Travailler dans un environnement VICA

Encadrant(e)s engagés et épuisés par le volume et l’opacité. Analyse cadre et priorisation, pause cohérence cardiaque, atelier de besoins. Apaisement partiel, leviers trouvés; douleur persiste, VICA persiste.

Récemment, dans le cadre de séances d’analyse de pratiques managériales, j’ai retrouvé un groupe d’encadrant(e)s qui râlent.

Pas des encadrant(e)s désinvesti(e)s, ni dogmatiques, ni défiant(e)s, ni...

Non. Des encadrant(e)s professionnel(le)s, engagé(e)s, pragmatiques. Mais fatigué(e)s. Et démuni(e)s.

Des encadrant(e)s qui râlent sur :

  • La fin d’année chargée.

  • Les budgets.

  • Les entretiens annuels.

  • Les demandes “urgentes”.

  • Les demandes pas claires.

  • Les ordres et leurs contre-ordres.

La liste est longue.

Certain(e)s arrivent à en rire, communiquant leur énergie à quelques-un(e)s. A cet instant, chacun(e) se sent moins seul(e). Mais toujours aussi démuni(e). Nous sommes en analyse de pratiques, ça tombe bien, me direz-vous…

En tant que consultante, les difficultés organisationnelles et humaines décrites m'interpellent, évidemment, mais je me centre sur le contrat. Après avoir organisé nos travaux, nous entamons une analyse de situation. Nous parlons entre autres de priorisation, de clarification du cadre, etc. Quelques leviers existent, ils ne sont pas miraculeux certes, mais permettraient de composer avec le fonctionnement de la structure.

Mais le processus parallèle est là. Au-dessus de nous, comme une chape de plomb.

Pour une majorité d’entre eux/elles, rien ne semble possible. Ces encadrant(e)s sont fatigués de “faire avec”. Certes ils/elles se sont inscrits volontairement à ces séances proposées par leur structure. Mais l’activité réflexive, à cet instant, constitue à leurs yeux une injonction supplémentaire : se remettre en question et surtout, ne pas questionner l’organisation.

Je leur propose une pause. Je suis profondément touchée par ce qu’ils/elles me disent, je peux me reconnaître à certains moments de mon parcours professionnel. Puis, je réfléchis : Comment leur redonner un peu de contrôle, à eux qui semblent subir au quotidien ?

Nous reprenons.

Je pose le constat, en prenant ma part dans ce dernier, et propose 5 minutes de cohérence cardiaque au collectif, pour permettre à chacun(e) de retrouver un état plus apaisé et de mobiliser son cortex.

Puis je questionne : Comment voulez-vous utiliser le temps imparti ?

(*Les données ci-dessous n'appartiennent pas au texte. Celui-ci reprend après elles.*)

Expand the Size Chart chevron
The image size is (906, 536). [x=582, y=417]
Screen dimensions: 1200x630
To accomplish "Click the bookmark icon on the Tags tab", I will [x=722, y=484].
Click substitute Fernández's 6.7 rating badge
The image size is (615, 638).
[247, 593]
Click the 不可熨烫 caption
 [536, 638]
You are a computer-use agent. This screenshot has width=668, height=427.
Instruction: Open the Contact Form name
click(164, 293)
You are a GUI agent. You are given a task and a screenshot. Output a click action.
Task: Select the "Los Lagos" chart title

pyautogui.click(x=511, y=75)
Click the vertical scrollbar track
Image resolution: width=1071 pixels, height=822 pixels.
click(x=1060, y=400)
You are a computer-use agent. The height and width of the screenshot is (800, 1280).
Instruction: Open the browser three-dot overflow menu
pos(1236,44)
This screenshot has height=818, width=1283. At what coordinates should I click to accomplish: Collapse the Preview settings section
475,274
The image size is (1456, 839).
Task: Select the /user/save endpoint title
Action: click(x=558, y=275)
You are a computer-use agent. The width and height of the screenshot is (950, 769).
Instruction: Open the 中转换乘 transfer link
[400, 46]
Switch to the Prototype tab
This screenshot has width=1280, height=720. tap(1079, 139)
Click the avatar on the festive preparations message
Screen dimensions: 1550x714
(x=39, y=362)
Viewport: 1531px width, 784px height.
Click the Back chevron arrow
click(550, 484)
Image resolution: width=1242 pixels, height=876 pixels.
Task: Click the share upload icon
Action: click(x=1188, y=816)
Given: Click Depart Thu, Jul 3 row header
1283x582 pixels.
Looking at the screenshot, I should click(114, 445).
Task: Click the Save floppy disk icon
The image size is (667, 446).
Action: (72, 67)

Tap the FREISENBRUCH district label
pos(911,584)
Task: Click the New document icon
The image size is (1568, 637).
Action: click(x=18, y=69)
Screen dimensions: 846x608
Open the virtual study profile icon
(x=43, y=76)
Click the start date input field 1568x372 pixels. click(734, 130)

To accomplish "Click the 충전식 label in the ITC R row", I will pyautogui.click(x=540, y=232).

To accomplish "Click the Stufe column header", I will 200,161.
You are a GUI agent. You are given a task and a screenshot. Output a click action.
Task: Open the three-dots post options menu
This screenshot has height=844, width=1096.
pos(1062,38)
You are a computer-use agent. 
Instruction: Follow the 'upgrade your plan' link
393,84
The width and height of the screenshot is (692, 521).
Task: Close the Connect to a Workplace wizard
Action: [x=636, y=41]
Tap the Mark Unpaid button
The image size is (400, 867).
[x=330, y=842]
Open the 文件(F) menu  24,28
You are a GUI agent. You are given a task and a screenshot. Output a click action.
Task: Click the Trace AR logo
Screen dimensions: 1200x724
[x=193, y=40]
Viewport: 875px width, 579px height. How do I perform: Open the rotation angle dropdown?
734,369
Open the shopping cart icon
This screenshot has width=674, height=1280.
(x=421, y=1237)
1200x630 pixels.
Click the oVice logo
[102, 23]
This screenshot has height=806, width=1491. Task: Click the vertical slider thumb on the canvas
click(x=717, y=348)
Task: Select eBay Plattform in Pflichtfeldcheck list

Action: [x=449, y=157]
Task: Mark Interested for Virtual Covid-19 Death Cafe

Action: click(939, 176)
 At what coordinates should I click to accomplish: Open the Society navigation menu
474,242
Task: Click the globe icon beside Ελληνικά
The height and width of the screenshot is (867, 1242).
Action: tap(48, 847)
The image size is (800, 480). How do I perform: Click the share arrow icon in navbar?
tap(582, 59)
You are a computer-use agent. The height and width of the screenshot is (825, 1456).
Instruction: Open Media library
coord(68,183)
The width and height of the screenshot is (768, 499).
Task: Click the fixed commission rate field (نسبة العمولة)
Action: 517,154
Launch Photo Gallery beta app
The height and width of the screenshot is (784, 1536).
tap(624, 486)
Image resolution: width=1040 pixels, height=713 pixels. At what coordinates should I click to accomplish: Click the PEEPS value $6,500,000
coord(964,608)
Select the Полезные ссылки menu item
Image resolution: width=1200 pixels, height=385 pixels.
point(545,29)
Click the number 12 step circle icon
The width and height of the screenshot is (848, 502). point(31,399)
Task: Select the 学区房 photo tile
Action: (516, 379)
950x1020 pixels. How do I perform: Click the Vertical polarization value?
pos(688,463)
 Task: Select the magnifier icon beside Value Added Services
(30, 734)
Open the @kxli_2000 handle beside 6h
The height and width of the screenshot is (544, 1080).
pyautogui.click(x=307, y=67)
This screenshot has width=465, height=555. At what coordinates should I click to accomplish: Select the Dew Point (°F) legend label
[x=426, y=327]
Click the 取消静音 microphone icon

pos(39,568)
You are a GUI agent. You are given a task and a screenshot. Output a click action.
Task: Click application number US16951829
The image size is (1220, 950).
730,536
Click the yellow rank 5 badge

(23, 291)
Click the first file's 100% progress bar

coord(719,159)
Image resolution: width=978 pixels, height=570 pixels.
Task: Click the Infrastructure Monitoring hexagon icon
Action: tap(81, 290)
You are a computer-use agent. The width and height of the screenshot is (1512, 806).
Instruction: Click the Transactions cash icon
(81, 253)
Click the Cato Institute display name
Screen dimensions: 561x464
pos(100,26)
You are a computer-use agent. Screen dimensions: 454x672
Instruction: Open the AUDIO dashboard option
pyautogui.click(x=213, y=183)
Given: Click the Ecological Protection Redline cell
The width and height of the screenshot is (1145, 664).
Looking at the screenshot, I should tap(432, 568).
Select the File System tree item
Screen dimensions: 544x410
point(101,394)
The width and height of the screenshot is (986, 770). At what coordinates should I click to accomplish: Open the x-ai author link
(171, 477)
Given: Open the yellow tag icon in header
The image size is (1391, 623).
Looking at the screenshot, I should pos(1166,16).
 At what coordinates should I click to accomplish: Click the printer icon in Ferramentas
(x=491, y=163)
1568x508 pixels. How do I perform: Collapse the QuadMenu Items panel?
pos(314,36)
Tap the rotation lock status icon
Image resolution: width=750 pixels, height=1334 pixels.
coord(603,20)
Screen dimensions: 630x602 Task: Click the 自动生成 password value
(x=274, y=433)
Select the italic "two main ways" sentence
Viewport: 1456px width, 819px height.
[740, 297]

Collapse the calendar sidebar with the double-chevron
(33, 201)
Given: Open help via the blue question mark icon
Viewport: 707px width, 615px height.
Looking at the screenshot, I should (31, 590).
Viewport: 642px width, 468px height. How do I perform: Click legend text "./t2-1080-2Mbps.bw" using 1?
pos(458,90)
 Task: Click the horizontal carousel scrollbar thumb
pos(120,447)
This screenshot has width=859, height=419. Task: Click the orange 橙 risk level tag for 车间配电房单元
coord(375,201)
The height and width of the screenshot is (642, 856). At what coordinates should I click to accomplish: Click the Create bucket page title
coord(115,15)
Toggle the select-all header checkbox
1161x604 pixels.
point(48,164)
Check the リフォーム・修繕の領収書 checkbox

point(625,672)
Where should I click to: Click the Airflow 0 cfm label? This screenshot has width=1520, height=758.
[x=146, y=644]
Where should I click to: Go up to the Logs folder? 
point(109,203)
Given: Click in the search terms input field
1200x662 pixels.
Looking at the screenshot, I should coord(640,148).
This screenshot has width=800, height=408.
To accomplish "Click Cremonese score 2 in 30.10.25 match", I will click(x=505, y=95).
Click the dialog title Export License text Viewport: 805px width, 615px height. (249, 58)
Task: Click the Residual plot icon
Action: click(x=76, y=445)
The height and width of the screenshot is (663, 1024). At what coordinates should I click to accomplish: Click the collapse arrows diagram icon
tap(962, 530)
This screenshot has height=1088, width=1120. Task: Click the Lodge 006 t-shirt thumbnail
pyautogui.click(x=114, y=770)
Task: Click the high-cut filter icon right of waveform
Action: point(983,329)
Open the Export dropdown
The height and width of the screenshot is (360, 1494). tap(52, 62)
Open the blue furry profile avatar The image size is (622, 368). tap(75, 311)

Les réponses m'amènent à entamer un atelier : chacun(e) identifie individuellement ses besoins au travail sur la base du jeu de cartes (cf. photo). Puis, en sous-groupes, ils/elles réfléchissent : comment faisons-nous pour répondre à nos besoins respectifs au travail ? Que ce soit par des actions déjà existantes ou différentes, pas d’actions supplémentaires bien sûr…

Nous clôturons la séance : certain(e)s disent se sentir plus apaisés et d’autres ont retrouvé le sourire, du moins pour quelques heures. Quelques un(e)s ont identifié des leviers. Et pour une poignée d’entre eux/elles, la douleur est toujours là. Profonde. Persistante.

Un atelier n’est pas la solution ici, vous vous en doutez bien. Ce n'est pas l'objectif, et ce n’est pas le contrat initial passé avec la structure. Mais le vécu, la réalité quotidienne de ces encadrant(e)s est un état de fait que je ne peux que prendre en compte lors de mes interventions auprès d'eux.

Je n'ai donc pas procédé comme prévu, à quoi bon ? Ici, l'expérimentation est nécessaire.

J’ai accompagné le collectif à sortir de ce processus parallèle pour retrouver des degrés de liberté. Le temps de cette séance, les participant(e)s ont mis en pratique une technique de reconnexion à soi et à ses besoins et de recherche de leviers. Et si c'était ça, finalement, travailler dans un environnement VICA* ?

*VICA : volatile, incertain, complexe et ambigu.

N.B. : Certaines données ont été modifiées voire non communiquées pour garantir l’anonymat des participants et de la structure concernée. Si, malgré ces précautions, certain(e)s se reconnaissent, qu’ils/elles soient assuré(e)s de mon empathie et de mon humilité face à leur vécu.